Photoinduced Metallonitrene Formation by N2 Elimination from Azide Diradical Ligands

Abstract

AbstractTransition‐metal nitrides/nitrenes are highly promising reagents for catalytic nitrogen‐atom‐transfer reactivity. They are typically prepared in situ upon optically induced N2 elimination from azido precursors. A full exploitation of their catalytic potential, however, requires in‐depth knowledge of the primary photo‐induced processes and the structural/electronic factors mediating the N2 loss with birth of the terminal metal‐nitrogen core. Using femtosecond infrared spectroscopy, we elucidate here the primary molecular‐level mechanisms responsible for the formation of a unique platinum(II) nitrene with a triplet ground state from a closed‐shell platinum(II) azide precursor.

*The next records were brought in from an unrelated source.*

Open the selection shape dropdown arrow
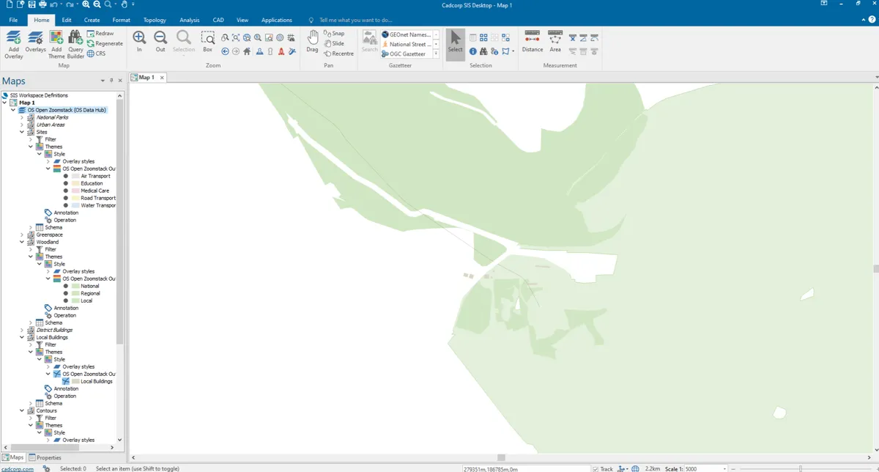The width and height of the screenshot is (879, 472). pos(513,51)
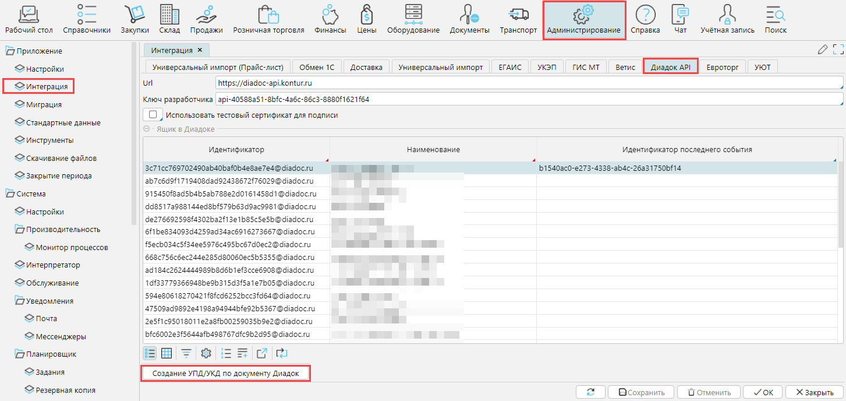
Task: Expand the Уведомления tree folder
Action: (20, 301)
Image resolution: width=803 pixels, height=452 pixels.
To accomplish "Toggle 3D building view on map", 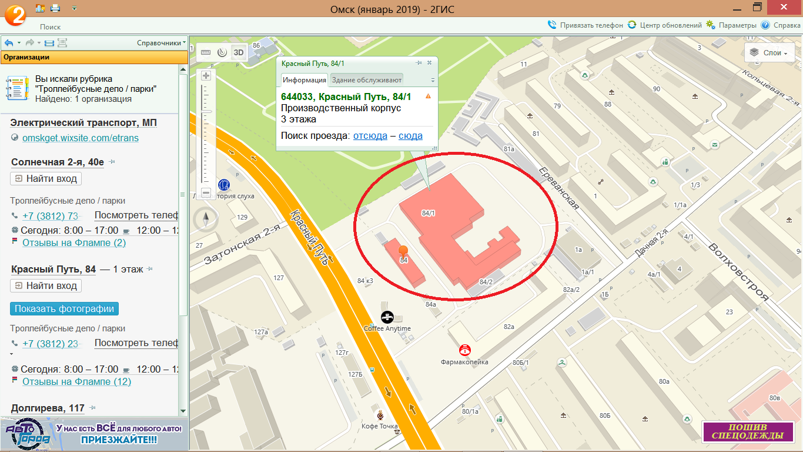I will coord(238,52).
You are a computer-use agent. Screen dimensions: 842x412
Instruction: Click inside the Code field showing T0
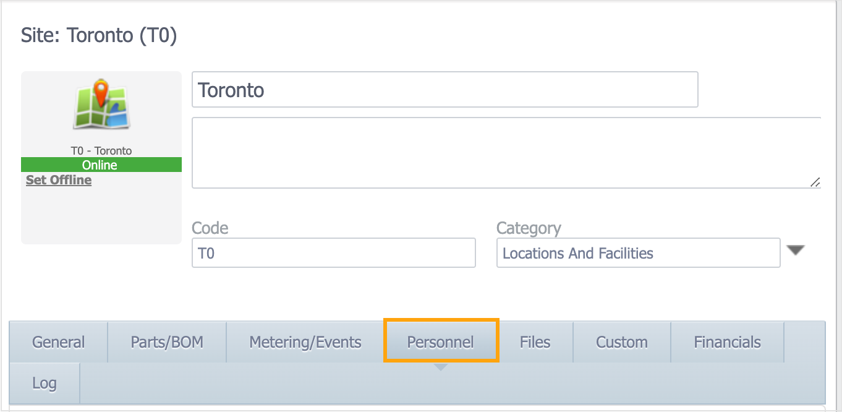pyautogui.click(x=333, y=252)
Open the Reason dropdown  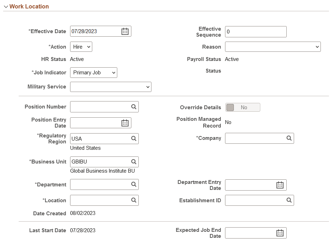[273, 47]
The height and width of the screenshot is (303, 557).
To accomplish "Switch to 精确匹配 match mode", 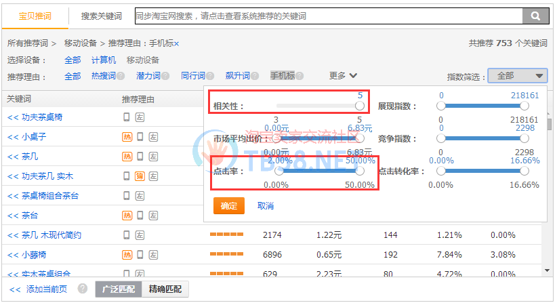I will 165,289.
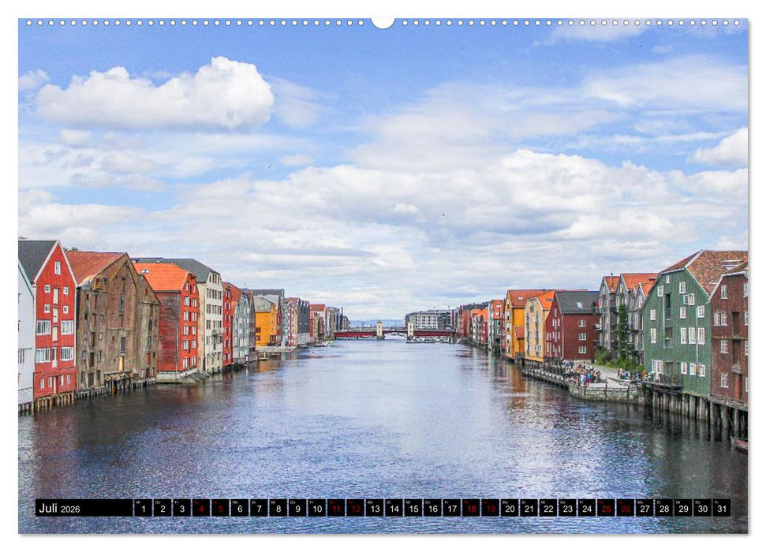
Task: Select day 1 in the calendar strip
Action: [143, 509]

The spectroscopic data in combination with quantum‐chemical calculations provide compelling evidence that product formation requires the initial occupation of a singlet excited state with an anionic azide diradical ligand that is bound to a low‐spin d8‐configured PtII ion. Subsequent intersystem crossing generates the Pt‐bound triplet azide diradical, which smoothly evolves into the triplet nitrene via N2 loss in a near barrierless adiabatic dissociation. Our data highlight the importance of the productive, N2‐releasing state possessing azide ππ* character as a design principle for accessing efficient N‐atom‐transfer catalysts.